# [Cel zadania]
Napisz dalszy ciąg podanego niżej artykułu o remoncie Bazyliki Mariackiej w Gdańsku, zaczynając od miejsca tuż po jego ostatnim zdaniu.

Bazylika Mariacka. Remont i konserwacja zgodnie z planem

Mimo deszczowego lata remont elewacji i dachu największej świątyni Gdańska – Bazyliki Mariackiej - nie ustaje. Ogromne rusztowania widać dziś głównie od strony ul. Św. Ducha, ale w najbliższych miesiącach będą się "przesuwać" na drugą stronę. Mimo ogromnego zakresu prac, proboszcz bazyliki... już przygotowuje przetarg na wykonanie kolejnych.
21.08.2017
Więcej artykułów poświęconych Gdańskowi znajdziesz na stronie głównej gdansk.pl

Trwa renowacja elewacji oraz dachu Bazyliki Mariackiej

O kiepskim stanie technicznym tej wiekowej świątyni mówiło się od dawna. Gołym okiem widać było bowiem kruszące się i wypadające ze ścian cegły czy roztrzaskane o ziemię dachówki. Przeprowadzana na tak dużą skalę renowacja i konserwacja tego obiektu rozpoczęła się pod koniec marca br.

Ks. Ireneusz Bradtke, proboszcz Bazyliki Mariackiej, podkreśla, że remont prowadzony jest mimo niesprzyjającej, deszczowej aury.

– To prace zewnętrzne, na dachu i przy elewacji. W związku z tym, aby bazylika nie została zalana, trzeba regularnie zakładać zabezpieczenia, przerywając tym samym inne prace – mówi ks. Bradtke.- Podkreślić jednak trzeba, że posuwają się one do przodu, a ich harmonogram nie jest zachwiany. Kolejny etap prac na elewacji zostanie wkrótce zakończony.

Przy świątyni prowadzone są przede wszystkim prace konserwatorsko - renowacyjne

Co konkretnie zostało już zrobione?

- Dobiegają końca prace przy części elewacji północnej. Gotowy jest już narożnik południowo – wschodni, a na ukończeniu – elewacja wschodnia kościoła. Obecnie trwają prace przygotowawcze na dachu: wykonano konstrukcje dachu i stopniowo wymieniane jest jego poszycie – wylicza Anna Kriegseisen, nadzorująca prace konserwatorskie prowadzone w Bazylice Mariackiej.

# [Przekazany materiał]
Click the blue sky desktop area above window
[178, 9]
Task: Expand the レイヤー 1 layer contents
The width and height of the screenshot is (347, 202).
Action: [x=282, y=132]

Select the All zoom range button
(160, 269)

* * *

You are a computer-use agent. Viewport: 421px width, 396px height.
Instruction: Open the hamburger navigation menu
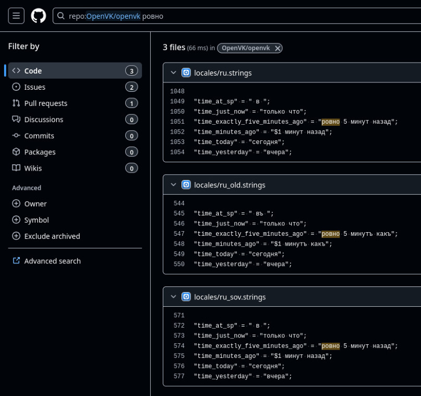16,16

...

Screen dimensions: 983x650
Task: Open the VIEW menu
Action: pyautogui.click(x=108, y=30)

# [Oczekiwany wynik]
Co ważne, po przeprowadzonych pracach konserwatorsko – remontowych świątynia będzie wyglądała tak... jak obecnie. W tym projekcie nie chodzi bowiem o to, by "powymieniać cegły na nowe" i odmłodzić zabytek.

- To jest pełna konserwacja, czyli zakres zabiegów, które trzeba wykonać, aby zatrzymać proces zniszczeń, a niektóre odwrócić. Częściowo przeprowadzono m.in. oczyszczanie, wzmacnianie czy uzupełnianie ubytków. To dość żmudne prace – zaznacza Kriegseisen. - Konserwacja to nie jest ani zmiana, ani odbudowa. Tu chodzi o to, by zatrzymać proces niszczenia i zabezpieczyć to co jest, ale tego nie zmieniać - by zachować autentyczność zabytku ze wszystkimi jego nawarstwieniami, wielowiekową historią i zmianami, jakie na przestrzeni czasu były tam wprowadzane. Zależy nam na tym, by te zabiegi prowadzić jak najostrożniej. Usuwamy tylko to, co przeszkadza, co jest szkodliwe i sprawia, że dany materiał niszczeje – dodaje.

Zgodnie z planem jeszcze w tym roku przeprowadzone zostaną prace na kolejnym fragmencie elewacji północnej, a także południowej.

Rusztowania wokół świątyni będą stały co najmniej do września 2018 r.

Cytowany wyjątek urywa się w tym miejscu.